**Фрагмент документа:**
↓↓↓

Образ Рыцаря Печального Образа приобретает большое значение в борьбе философских и политических теорий в Испании в XX веке. Скепсис и неприятие образа Д.К. характерны для раннего Унамуно, Асорина. Однако позже Унамуно обращается к Д.К. как к национальному мифу и оценивает героя романа Сервантеса как явление самоценное вне его связи с произведением. Унамуно считал, что Сервантес в некоторых случаях искажает поступки и мысли своего героя. Философ противопоставляет церковное христианство «христианству донкихотовскому», которое для Унамуно и является подлинным. Д.К. воплощает истинную веру и является новым испанским Христом. Ортега-и-Гассет, сторонник «европеизации Испании», считает, что образ Д.К. объясняет ошибочный путь развития испанской цивилизации. У Антонио Мачадо образ Д.К. истолковывается в экзистенциалистском ключе. Позднее в Испании становится расхожим сравнение Д.К. с Игнасьо де Лойолой, основателем иезуитского ордена, на основании единства их идеала — католичество и всемирная монархия.
В годы правления Франко такое толкование образа героя романа становится привычным и не нуждающимся в доказательных доводах. Д.К. превращается в символ идеи «испанской общности» и олицетворение «испанского духа». В середине 50-х гг. некоторые испанские исследователи придерживались экзистенциалистской точки зрения на образ Д.К., мотивы действий которого заключены в его желании утвердить свою свободу. Д.К. сравнивают с героями Сартра и Камю. В современной критике, особенно постмодернистской, акцент делается на том, что Д.К. осознает себя литературным персонажем и вступает на путь странствующего рыцаря, чтобы реализовать свое «второе я». Многие герои современных «игровых» романов, в частности испанских, сравниваются писателями и критиками с Д.К. именно в этом ключе.
Лит.:
Гейне Г. Введение к Дон Кихоту // Собр. соч. М, 1958. Т. 7;
Шеллинг Ф. Философия искусства. М., 1966;
Тургенев И.С. Гамлет и Дон Кихот // Собр. соч. М., 1956. Т. 11;
Достоевский Ф.М. Дневник писателя за 1877, сентябрь // Полн. собр. соч. Л., 1984. Т. 26;
Асорин. Путь Дон Кихота // Асорин (Хосе Мартинес Руис). Избр. произведения. М., 1989;
Любимов Н.М. Сервантес — мастер слова // Сервантес и всемирная литература. М., 1969;
Любимова Е.Н. Сервантес и Тургенев // Там же; Бэлза С.И. Дон Кихот в русской поэзии // Там же;
Alter R. Partial magic. California, 1975;
Диас-Плаха Г. От Сервантеса до ваших дней. М., 1981;
Багно В.Е. Дон Кихот Ламанчский — Рыцарь Печального Образа — Алонсо Кихано Добрый (к истории бытования сервантесовского образа в мировой литературе) // Сервантесовский чтения. Л., 1985.

↑↑↑

[Записи данных]

↓↓↓

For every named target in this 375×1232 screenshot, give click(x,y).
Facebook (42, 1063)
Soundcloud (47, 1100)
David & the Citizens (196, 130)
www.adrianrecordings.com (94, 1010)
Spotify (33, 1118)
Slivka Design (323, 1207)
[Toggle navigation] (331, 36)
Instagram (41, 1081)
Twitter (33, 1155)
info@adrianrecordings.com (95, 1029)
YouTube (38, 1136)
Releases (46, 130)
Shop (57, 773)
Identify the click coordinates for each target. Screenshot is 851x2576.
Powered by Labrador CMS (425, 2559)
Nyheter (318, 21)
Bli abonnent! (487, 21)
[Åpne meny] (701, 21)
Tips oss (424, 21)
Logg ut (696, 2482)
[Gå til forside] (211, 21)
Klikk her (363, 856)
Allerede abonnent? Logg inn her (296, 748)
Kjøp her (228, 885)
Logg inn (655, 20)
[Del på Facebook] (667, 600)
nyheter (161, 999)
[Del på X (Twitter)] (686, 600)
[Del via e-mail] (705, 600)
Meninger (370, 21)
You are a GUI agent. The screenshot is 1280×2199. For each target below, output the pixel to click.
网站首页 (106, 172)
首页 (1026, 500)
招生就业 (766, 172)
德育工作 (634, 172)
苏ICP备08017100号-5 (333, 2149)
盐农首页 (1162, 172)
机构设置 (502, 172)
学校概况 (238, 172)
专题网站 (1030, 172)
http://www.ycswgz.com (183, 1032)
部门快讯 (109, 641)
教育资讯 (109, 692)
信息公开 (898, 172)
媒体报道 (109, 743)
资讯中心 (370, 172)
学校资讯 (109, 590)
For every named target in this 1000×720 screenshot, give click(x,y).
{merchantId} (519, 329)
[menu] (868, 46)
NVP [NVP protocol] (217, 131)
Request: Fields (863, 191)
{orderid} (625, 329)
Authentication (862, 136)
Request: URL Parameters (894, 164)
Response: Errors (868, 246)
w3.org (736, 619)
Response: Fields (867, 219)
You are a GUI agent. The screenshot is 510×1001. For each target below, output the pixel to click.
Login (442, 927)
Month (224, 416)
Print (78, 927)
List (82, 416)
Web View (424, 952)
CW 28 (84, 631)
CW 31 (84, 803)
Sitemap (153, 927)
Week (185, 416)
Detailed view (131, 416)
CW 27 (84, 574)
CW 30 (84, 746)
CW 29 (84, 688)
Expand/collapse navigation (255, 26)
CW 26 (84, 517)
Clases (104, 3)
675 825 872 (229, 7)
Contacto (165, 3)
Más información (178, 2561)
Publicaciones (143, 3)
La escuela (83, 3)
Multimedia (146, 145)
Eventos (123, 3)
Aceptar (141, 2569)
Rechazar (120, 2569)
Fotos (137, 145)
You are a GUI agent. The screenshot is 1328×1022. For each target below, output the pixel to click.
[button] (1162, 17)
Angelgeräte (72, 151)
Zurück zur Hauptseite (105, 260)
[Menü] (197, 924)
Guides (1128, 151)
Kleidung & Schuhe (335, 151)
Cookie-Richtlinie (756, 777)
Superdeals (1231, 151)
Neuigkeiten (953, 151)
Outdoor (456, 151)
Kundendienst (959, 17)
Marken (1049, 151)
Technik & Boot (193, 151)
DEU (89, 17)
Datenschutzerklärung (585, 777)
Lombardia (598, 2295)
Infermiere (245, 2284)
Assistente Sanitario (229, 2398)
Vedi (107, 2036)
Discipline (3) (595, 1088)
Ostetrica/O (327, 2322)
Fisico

↑↑↑

**Задания для работы:**
[a] По фрагменту о Дон Кихоте ответьте на вопросы:
(i) Что Унамуно противопоставляет «христианству донкихотовскому»?
(ii) Что, по мнению Ортеги-и-Гассета, объясняет образ Д.К.?
(iii) С героями каких писателей сравнивали Д.К. испанские исследователи экзистенциалистского направления?
[b] Выведите без изменений часть фрагмента о Дон Кихоте, которая открывается словами «В годы правления» и заканчивается словами «в этом ключе.».

**Ответы к упражнению:**
[a]
(i) Церковное христианство.
(ii) Ошибочный путь развития испанской цивилизации.
(iii) Сартра и Камю.

[b]
В годы правления Франко такое толкование образа героя романа становится привычным и не нуждающимся в доказательных доводах. Д.К. превращается в символ идеи «испанской общности» и олицетворение «испанского духа». В середине 50-х гг. некоторые испанские исследователи придерживались экзистенциалистской точки зрения на образ Д.К., мотивы действий которого заключены в его желании утвердить свою свободу. Д.К. сравнивают с героями Сартра и Камю. В современной критике, особенно постмодернистской, акцент делается на том, что Д.К. осознает себя литературным персонажем и вступает на путь странствующего рыцаря, чтобы реализовать свое «второе я». Многие герои современных «игровых» романов, в частности испанских, сравниваются писателями и критиками с Д.К. именно в этом ключе.